The state Office of Insurance Regulation has given approval to a new company, Florida Healthcare Providers Insurance Exchange, to start soliciting physicians to join the exchange, the next step in a process to become a medical malpractice insurance provider in the state.
The aim is to start issuing policies to physicians that take effect Jan. 1.
"Our expectation is to have at least 250 Florida physicians join the exchange over the next few weeks," said Christopher Prestera, president and CEO of the new company.
The insurance exchange will be operated by American Healthcare Providers Insurance Co., an affiliate of Duane Morris, LLP, an international law firm with locations throughout the United States and London. The insurance exchange will be based in Miami; Duane Morris, likewise, has offices in Miami and Palm Beach.
The new insurance option for physicians will be a "reciprocal" system whereby physicians share risk. Besides paying premiums, each must make a one-time capital investment to create a surplus fund and to become subscribers. The investment will differ among physicians, largely by the risk of their specialties, where the high-end amount could be $70,000 to a low of $6,500, said Mitchell Goldman, a Duane Morris partner.

***

◆ Required actions
a. In the article on the Florida malpractice insurance exchange, how many physicians does the new company expect to join in the next few weeks?
b. Continue the article on the Florida malpractice insurance exchange from its final sentence.
The rows are not needed for any task.

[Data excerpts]
***

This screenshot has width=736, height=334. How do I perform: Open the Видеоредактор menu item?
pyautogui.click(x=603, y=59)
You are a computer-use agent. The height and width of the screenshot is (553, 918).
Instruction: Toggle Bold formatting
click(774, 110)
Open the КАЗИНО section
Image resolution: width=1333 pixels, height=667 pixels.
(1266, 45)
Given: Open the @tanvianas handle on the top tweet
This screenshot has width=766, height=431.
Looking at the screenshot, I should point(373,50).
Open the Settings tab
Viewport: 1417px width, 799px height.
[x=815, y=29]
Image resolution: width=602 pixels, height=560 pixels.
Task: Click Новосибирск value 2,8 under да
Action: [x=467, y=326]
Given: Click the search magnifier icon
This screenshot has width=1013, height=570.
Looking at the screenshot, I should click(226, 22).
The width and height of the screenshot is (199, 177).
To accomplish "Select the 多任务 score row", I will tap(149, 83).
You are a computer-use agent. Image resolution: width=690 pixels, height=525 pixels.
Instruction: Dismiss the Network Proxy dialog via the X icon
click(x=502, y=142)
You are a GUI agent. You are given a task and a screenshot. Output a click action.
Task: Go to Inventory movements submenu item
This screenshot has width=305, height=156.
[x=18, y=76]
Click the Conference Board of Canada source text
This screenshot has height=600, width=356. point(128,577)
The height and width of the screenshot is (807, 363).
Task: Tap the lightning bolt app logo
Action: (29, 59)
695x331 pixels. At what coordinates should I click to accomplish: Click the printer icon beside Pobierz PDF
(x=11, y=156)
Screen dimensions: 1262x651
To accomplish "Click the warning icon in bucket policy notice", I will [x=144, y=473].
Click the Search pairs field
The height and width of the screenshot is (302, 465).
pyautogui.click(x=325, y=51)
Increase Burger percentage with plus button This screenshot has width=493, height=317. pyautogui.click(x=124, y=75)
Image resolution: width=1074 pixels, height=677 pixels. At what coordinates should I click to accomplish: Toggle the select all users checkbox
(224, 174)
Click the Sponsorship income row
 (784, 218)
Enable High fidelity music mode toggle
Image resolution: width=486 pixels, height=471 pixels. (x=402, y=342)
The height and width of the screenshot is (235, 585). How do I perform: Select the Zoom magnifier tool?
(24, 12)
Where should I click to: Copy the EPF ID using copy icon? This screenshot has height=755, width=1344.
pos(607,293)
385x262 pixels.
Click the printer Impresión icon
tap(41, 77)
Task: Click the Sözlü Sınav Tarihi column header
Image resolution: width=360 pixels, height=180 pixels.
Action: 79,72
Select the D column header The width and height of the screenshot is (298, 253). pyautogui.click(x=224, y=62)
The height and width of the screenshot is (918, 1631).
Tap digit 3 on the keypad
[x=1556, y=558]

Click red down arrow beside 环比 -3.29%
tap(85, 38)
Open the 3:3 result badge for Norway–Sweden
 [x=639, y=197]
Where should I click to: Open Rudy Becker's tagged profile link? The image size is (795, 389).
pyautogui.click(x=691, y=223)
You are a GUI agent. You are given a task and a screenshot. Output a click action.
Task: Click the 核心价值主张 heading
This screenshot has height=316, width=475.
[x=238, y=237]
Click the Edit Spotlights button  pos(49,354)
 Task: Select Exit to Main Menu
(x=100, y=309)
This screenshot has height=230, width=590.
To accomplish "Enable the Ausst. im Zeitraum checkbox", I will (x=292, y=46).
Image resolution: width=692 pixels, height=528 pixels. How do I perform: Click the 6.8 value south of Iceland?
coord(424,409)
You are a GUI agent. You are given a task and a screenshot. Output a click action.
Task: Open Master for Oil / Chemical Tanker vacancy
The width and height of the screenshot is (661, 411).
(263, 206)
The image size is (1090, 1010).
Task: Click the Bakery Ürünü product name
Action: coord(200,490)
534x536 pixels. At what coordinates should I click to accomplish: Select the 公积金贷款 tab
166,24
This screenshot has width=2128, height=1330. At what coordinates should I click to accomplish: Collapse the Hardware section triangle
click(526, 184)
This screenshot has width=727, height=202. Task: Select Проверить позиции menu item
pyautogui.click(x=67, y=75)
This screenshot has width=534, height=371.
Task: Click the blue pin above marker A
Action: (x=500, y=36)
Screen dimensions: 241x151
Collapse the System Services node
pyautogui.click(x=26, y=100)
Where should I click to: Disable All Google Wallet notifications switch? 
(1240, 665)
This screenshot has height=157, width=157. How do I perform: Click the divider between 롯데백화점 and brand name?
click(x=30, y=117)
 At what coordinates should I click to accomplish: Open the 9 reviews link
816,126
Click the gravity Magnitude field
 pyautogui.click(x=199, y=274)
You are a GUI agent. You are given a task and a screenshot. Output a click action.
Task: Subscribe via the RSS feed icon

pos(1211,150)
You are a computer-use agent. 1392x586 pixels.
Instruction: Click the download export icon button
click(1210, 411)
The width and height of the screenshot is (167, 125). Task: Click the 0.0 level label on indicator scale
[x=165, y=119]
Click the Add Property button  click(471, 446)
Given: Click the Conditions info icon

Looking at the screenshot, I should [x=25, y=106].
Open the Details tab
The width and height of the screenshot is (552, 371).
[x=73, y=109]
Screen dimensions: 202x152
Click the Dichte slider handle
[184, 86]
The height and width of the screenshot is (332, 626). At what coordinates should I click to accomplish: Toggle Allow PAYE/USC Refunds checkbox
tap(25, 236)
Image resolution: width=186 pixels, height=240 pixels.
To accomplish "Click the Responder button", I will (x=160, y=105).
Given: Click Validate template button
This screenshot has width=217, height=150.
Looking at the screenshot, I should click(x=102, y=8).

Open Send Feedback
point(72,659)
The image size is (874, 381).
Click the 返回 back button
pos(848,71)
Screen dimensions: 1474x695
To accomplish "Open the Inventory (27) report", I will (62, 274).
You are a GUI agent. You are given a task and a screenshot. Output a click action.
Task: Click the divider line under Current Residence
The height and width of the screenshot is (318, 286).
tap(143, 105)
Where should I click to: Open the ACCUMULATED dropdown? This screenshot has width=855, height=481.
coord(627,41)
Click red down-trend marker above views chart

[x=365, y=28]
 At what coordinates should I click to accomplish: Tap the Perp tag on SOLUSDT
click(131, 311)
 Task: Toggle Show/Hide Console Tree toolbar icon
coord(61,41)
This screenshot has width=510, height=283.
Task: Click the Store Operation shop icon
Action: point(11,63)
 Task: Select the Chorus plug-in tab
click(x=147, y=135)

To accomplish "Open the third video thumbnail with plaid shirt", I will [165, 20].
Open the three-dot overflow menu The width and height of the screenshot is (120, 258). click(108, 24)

***

◆ Results
a. At least 250 Florida physicians.

b.
In addition, physicians must agree to be upfront about past claims for initial underwriting and comply with risk management education, if necessary, and with office practice audits.
At the same time, physicians shouldn't expect to have lower premiums with the exchange than they do now with current policies, he said.
"The goal for us is not to lower premiums; our goal is to stabilize premiums," he said, referring to the first couple of years of operation. "Doctors are not unreasonable. It's just that their increases were unreasonable."
This past summer, only five insurance companies were still writing medical malpractice coverage to physicians, an alarming decline from 20 insurers two years ago.
The companies blamed huge lawsuit payouts for their double-digit premium increases or why they stopped underwriting in Florida. A contentious debate for the state Legislature this past spring was reining in premiums to halt the exodus of physicians to other states.
After three special sessions, legislators passed a bill that caps non-economic damages, or pain and suffering, to $500,000. Physicians say the cap won't succeed in lowering premiums.
In Collier County, 18 physicians have left or retired in the past 1½ years because of escalating premiums or because they received nonrenewal notices.
How much interest there is among local physicians in the new insurance option is uncertain. Solicitation was not done while initial state approval was being sought, Goldman, the company representative, said. Initial paperwork was filed in August.
But medical malpractice insurance brokers from Naples did attend a conference Thursday in Fort Lauderdale, where representatives from the insurance exchange unveiled the new insurance, he said.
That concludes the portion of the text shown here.